My problem is simple. I want to train a dataset using random forest on a huge dataset (with $n$ rows). Let's assume I can only fit $b < n$ rows in memory at a time.

Model Choice

I see several options:

Option #1: Bag of Decision Trees

Draw a subsample of $b$ rows from the total dataset (w/o replacement). Fit a decision tree on the subsample. Repeat $s$ times. Average the results of the estimators.

Option #2: Bag of Bagged Decision Trees

Same as above but instead of a decision tree, apply bagging to the subsample.

Option #3: Bag of Random Forests

Same as above but instead, apply a random forest.

Option #4: Forest of Random Forests

Take my dataset, and split it into several subset based on several features (either by unsupervised learning or using some prior knowledge), and train random forests on each subset.

I originally suggested the idea here.

Option #5, #6, & #7: Bag of X with Resampling

Take option #1, #2, or #3, and instead of fitting an estimator on the subsample, resample a new subset from the subsample w/ replacement so that the new subset has $n$ rows.

original subset (n rows) => subsample (b rows) => resample (n rows)

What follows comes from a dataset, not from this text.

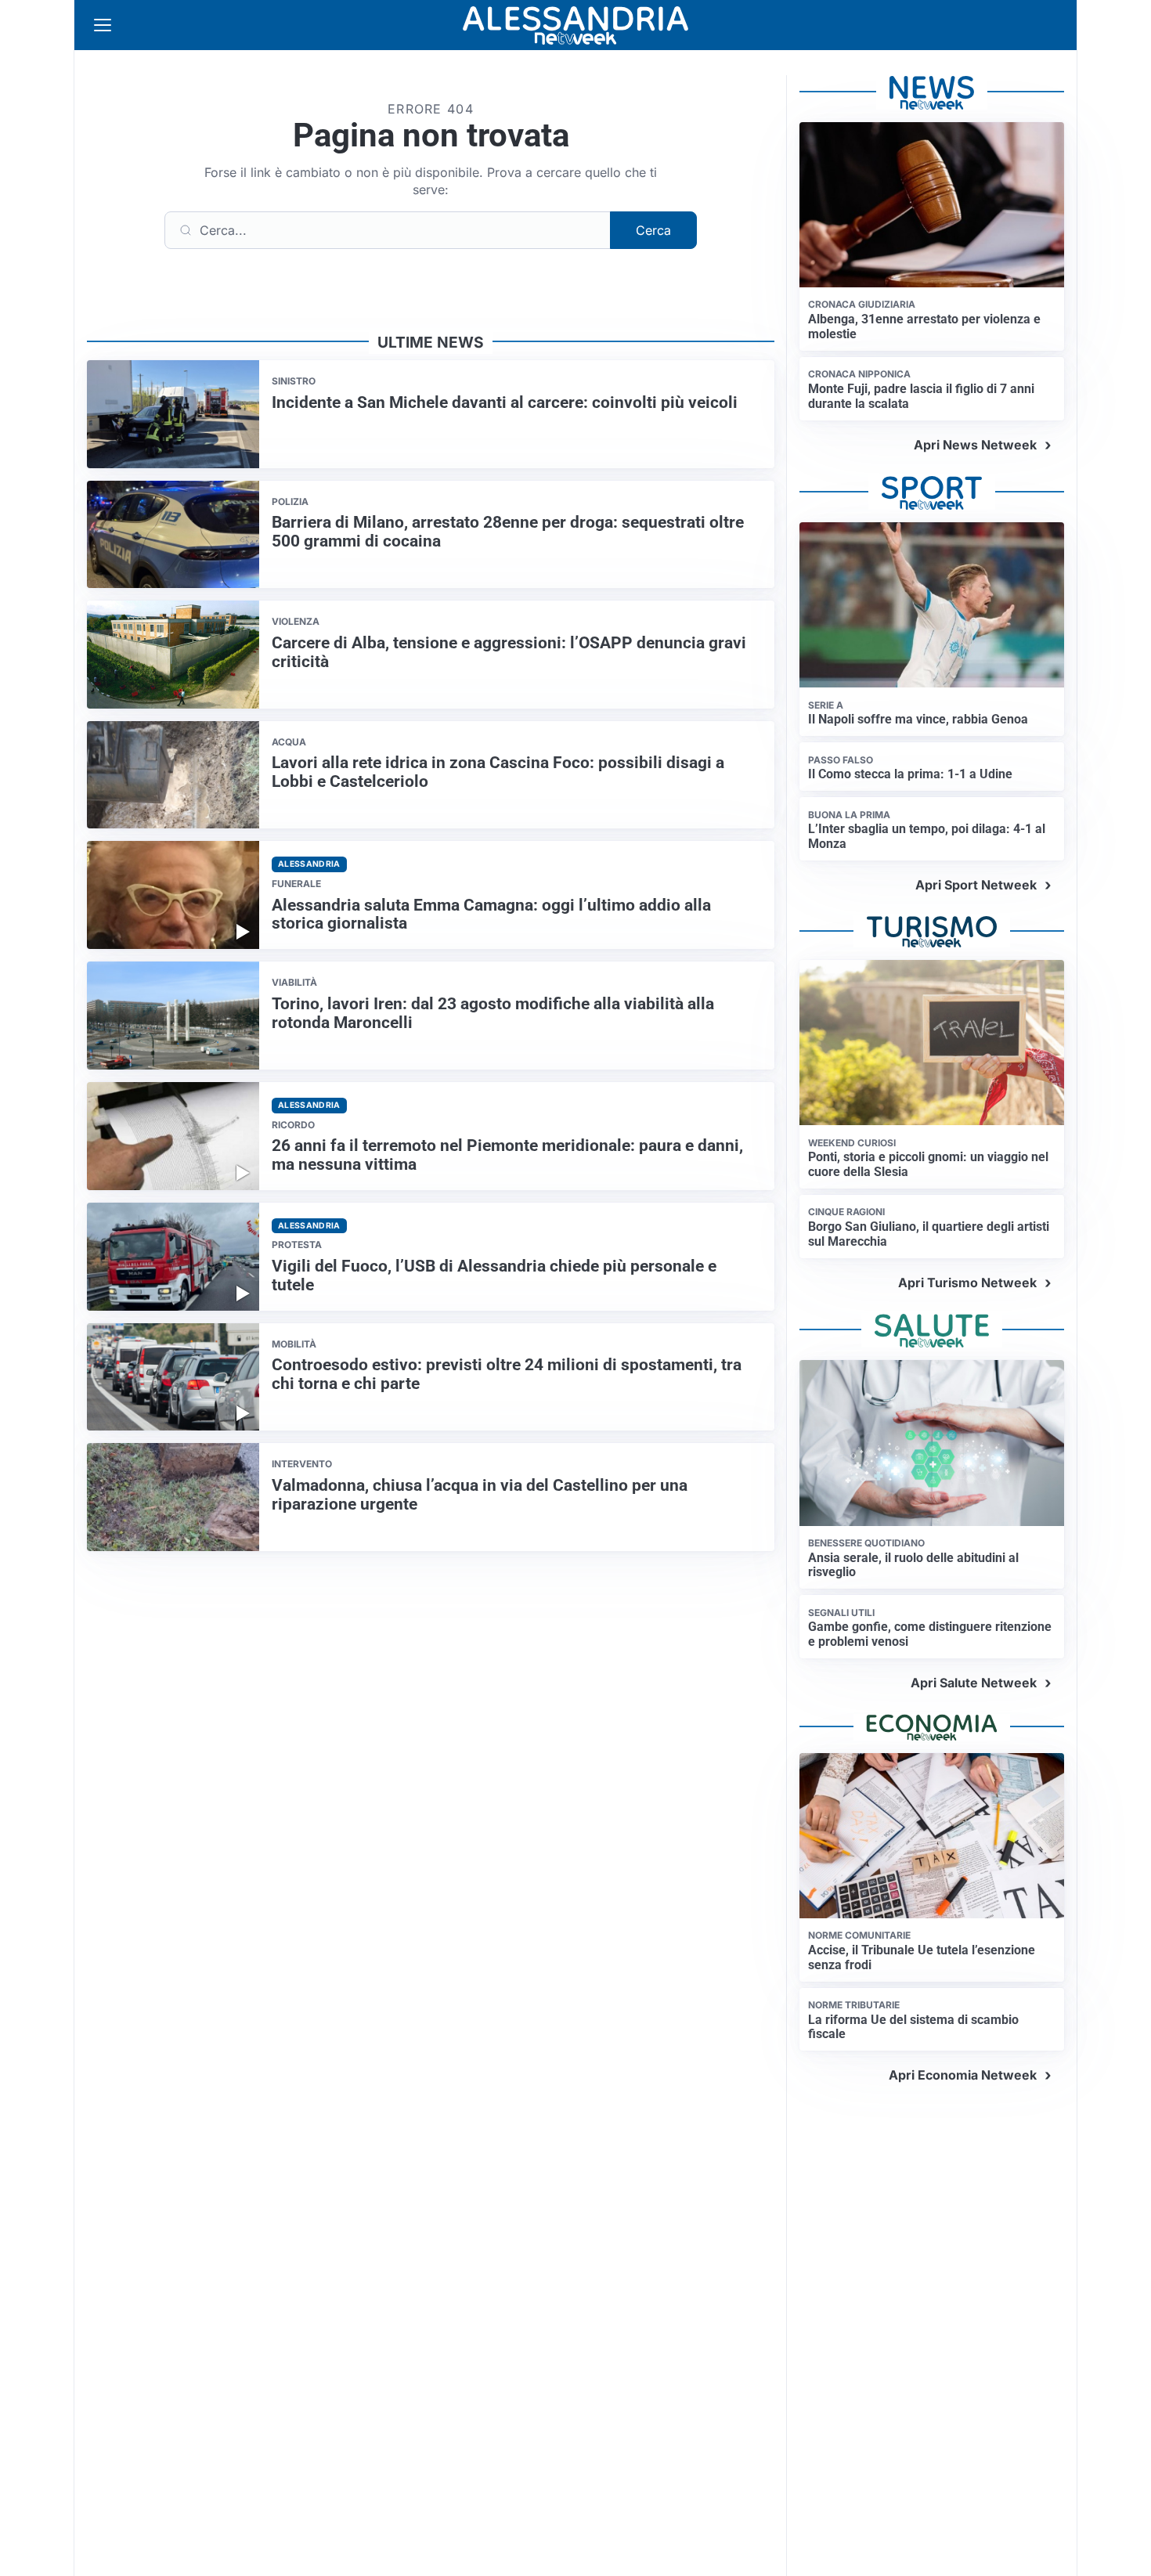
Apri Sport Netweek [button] (976, 885)
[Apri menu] (103, 25)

Then apply the estimator to the new subset.

For option #6 and #7, I would resample for each iteration in the ensemble loop.

Discussion

Option #1, #2, and #3 is called Pasting.

Option #1 is computationally the most efficient out of all the other options, but I'm worried that it's accuracy is highly dependent on the choice of $b$. Option #5 might be better, but not by very much.

Option #6 and #7 are similar to Bag of Little Bootstraps (which you can learn more about here).

Question

Out of options above, which is the best method?

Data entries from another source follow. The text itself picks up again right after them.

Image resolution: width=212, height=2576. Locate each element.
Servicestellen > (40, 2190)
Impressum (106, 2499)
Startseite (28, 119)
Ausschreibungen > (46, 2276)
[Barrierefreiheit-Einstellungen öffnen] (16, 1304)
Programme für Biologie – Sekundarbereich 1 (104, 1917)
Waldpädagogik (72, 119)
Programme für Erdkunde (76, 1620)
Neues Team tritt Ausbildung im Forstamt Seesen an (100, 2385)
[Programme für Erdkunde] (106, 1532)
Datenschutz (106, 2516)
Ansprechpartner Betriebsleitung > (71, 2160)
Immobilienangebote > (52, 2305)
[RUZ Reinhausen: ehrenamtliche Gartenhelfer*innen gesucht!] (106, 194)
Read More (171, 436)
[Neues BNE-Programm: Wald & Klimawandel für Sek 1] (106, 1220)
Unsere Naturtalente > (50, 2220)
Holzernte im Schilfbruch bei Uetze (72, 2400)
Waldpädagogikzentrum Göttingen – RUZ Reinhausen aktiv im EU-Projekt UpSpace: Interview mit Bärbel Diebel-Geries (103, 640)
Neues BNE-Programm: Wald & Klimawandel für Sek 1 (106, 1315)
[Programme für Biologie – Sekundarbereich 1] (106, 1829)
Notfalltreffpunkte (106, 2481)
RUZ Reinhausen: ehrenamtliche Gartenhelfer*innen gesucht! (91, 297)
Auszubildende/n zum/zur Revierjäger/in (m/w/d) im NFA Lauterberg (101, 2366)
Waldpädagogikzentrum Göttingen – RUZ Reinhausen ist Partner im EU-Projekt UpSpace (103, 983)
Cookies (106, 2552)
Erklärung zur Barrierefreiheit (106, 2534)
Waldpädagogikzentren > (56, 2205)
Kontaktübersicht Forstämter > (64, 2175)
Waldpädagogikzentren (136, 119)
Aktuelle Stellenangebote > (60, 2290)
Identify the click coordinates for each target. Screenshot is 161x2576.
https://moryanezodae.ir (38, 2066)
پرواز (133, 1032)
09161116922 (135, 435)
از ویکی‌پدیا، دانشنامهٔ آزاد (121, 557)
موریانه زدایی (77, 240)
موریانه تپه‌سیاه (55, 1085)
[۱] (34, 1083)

My guess is that option #7 is the best.

Thoughts? Comments?

Thanks everyone!

Update

I found this blog post. Looks like they do option #3, mention option #1, and allude to option #7.

Update 2

Best is obviously subjective. Model accuracy (test MSE) is important, but I'm willing to sacrifice some accuracy for greater computation efficiency.

Best Answer

There was a PhD on random forests which included RF on large datasets - it is available at https://github.com/glouppe/phd-thesis I no longer remember the solution proposed but I remember that there was some comparative experiments on different alternatives.